The line listObjIds[i] = pObjId; should instead be written listObjIds[i-1] = pObjId;, since i loops from 1 to n, rather than 0 to n-1. (Note that the line IUnknown* pUnknown = listObjs[i]; is still correct.) So I was writing beyond the memory allocated to the listObjIds array. And amazingly, it worked just fine in all my testing. Most of the time, the next sizeof(void*) bytes on the heap aren’t going to belong to anyone. But there is a chance that they are used for some other variable, whose value you would be overwriting. This is especially more likely if memory has become very fragmented.

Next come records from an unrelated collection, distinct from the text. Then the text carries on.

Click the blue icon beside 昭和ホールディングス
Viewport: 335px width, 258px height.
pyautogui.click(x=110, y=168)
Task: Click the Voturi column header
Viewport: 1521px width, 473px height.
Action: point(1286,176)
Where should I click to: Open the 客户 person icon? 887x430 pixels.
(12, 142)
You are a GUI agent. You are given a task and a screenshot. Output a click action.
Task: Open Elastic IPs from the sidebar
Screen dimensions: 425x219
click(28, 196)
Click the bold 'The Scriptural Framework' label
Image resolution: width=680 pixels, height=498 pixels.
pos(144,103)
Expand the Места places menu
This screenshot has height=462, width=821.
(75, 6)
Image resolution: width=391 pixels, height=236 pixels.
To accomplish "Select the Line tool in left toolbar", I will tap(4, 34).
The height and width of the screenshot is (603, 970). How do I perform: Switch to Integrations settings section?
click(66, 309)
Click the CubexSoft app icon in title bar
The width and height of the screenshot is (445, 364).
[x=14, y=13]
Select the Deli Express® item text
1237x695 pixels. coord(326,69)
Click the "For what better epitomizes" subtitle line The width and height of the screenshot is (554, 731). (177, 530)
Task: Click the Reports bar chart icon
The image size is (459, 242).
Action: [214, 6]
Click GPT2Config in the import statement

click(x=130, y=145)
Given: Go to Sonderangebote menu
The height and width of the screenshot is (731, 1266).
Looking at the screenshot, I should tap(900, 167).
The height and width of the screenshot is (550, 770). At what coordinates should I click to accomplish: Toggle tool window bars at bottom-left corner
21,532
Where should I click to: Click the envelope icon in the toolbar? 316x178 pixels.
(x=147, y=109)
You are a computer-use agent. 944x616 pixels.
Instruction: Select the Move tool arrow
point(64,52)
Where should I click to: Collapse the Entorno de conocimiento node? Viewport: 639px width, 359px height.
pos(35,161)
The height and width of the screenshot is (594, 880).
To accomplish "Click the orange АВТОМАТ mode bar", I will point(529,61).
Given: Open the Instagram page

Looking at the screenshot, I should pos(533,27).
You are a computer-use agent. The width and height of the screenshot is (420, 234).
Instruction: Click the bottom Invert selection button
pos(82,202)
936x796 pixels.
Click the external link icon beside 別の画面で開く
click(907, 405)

We run unit tests on all four operating systems we support, but only one operating system (HP-UX) was affected by this. And since we don’t currently have any customers using that OS, it was a while before anyone looked at the traces very closely. Unfortunately, it happens that this code was implemented in a listener that is called every single time the user saves. So when it was discovered, it was something that had to be fixed before the final build. We could have delivered it as a patch, but some customers are reluctant to deploy patches because that can mean shutting down production for a few hours. Plus it doesn’t instill confidence to say we shipped broken code. So delaying the final build for a day or two was the best option.
The worst part of it all is that it happened just before year-end performance reviews. Doh!